Summary

If the admin calls the setOracleParameters function to increase the Fee before the user makes a buy call, the buyer may not have enough funds when calling the purchase function, leading to a failure. As a result, both the seller and the buyer will have paid fees without completing the transaction.

Vulnerability Details

Background:

1. The basic call sequence for a purchase is: the seller lists items and pays the listing fee during the sell phase, the buyer makes a purchase request and pays the oracleFee during the buy phase, and then the purchase function is called to execute the transaction.

2. The owner of swan can modify some parameters of the oracle through the setOracleParameters function, which might make the oracleFee higher.

3. When the setOracleParameters function is called, not all Agents are in the same phase; they are each in their own different phases.

4. If a user does not withdraw during the Withdraw phase, they need to keep enough funds to complete the next buy. This "enough" is calculated based on the current OracleParameters.

5. Sellers need to pay a fee when listing during their selling cycle.

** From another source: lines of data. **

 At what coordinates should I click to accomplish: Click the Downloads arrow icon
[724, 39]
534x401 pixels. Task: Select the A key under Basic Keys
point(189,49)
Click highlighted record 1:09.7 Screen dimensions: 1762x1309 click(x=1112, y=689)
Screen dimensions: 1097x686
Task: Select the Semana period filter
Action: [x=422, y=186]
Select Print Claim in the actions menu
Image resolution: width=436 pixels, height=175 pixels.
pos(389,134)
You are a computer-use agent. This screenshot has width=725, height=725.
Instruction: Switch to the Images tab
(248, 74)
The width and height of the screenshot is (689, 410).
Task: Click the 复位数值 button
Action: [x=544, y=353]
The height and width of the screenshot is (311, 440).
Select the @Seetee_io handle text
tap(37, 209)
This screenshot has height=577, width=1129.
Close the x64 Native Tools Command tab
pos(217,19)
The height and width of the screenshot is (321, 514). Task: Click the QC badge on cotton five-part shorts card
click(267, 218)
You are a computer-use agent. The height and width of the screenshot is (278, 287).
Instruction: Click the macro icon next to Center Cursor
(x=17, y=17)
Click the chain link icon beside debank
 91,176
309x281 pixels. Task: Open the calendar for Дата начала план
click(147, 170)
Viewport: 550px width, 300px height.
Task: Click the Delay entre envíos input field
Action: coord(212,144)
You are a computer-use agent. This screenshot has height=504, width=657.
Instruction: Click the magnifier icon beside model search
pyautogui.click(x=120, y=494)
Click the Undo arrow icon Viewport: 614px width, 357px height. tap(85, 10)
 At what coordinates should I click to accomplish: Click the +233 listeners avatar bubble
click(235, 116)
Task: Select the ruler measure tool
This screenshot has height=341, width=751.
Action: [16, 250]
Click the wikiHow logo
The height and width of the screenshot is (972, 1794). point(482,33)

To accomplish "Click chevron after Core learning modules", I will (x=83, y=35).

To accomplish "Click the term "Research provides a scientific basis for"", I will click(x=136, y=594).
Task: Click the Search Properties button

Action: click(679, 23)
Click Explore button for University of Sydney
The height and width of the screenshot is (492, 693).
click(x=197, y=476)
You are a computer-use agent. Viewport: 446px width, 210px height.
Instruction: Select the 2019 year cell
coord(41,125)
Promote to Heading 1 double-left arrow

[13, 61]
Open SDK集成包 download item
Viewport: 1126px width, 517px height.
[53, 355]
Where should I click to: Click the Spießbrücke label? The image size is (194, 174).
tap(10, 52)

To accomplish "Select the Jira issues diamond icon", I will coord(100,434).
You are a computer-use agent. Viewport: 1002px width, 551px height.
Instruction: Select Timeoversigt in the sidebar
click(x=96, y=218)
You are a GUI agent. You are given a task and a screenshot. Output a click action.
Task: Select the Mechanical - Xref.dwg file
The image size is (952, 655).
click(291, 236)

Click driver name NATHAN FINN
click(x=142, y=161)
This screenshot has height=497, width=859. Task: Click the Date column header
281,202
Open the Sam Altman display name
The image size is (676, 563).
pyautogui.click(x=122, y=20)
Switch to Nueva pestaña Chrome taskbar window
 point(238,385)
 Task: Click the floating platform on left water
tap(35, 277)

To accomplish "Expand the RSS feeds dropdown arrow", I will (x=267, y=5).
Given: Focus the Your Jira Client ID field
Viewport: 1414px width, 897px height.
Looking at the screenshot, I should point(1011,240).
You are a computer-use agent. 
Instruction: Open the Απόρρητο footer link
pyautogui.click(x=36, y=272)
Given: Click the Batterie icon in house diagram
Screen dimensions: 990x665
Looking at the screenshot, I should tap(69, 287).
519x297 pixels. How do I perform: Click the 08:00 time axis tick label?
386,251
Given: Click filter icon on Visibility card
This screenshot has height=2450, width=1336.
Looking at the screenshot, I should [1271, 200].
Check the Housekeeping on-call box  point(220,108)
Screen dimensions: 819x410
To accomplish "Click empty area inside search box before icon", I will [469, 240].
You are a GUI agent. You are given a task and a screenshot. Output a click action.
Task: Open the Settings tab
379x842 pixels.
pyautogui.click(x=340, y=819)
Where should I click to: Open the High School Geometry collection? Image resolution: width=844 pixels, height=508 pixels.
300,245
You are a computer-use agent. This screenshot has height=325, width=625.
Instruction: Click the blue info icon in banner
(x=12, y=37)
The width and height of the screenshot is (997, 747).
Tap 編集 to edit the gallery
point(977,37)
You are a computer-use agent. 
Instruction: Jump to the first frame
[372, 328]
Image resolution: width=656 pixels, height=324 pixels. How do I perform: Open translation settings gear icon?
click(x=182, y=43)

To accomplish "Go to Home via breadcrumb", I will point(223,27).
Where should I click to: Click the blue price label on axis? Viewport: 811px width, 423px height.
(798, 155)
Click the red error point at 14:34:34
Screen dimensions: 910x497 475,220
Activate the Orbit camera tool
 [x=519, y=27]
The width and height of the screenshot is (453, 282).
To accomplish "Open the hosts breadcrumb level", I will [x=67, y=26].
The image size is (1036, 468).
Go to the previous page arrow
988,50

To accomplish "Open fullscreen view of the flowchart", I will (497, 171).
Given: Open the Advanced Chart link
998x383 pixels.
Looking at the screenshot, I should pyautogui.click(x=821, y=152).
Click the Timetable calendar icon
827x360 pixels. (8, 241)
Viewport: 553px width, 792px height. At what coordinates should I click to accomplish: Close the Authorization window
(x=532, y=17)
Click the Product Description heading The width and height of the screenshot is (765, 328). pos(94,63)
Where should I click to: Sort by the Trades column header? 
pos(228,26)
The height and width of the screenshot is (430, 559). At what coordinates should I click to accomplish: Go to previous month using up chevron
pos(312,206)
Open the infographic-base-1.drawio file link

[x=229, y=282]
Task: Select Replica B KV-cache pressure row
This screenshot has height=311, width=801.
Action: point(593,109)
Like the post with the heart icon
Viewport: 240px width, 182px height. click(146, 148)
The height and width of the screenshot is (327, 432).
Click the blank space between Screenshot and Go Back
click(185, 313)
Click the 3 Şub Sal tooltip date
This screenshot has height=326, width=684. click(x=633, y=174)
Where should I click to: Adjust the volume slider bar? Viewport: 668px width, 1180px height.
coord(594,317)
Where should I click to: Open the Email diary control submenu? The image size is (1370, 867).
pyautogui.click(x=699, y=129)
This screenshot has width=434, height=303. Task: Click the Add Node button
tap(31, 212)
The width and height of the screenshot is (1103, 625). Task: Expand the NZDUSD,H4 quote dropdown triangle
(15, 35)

Buyers also need to pay a fee when making an oraclePurchaseRequest call.

Here’s a possible scenario:

1. A buyer withdraws all available funds during the sell phase.

2. Then, the owner of swan calls the setOracleParameters function to increase the complexity of the oracle (since the cycles of all agents are not synchronized, the owner cannot control the timing of the call).

3. The user normally performs an oraclePurchaseRequest, but when it reaches the purchase function, the call reverts due to insufficient agent funds.

4. This results in a loss of fees for both the buyer and the seller.

Impact

This results in a loss of fees for both the buyer and the seller.

Tools Used

manual

Recommendations

It is recommended to bind oracleParameters to the user, updating the current oracleParameters when updating the state and not changing them within the transaction cycle.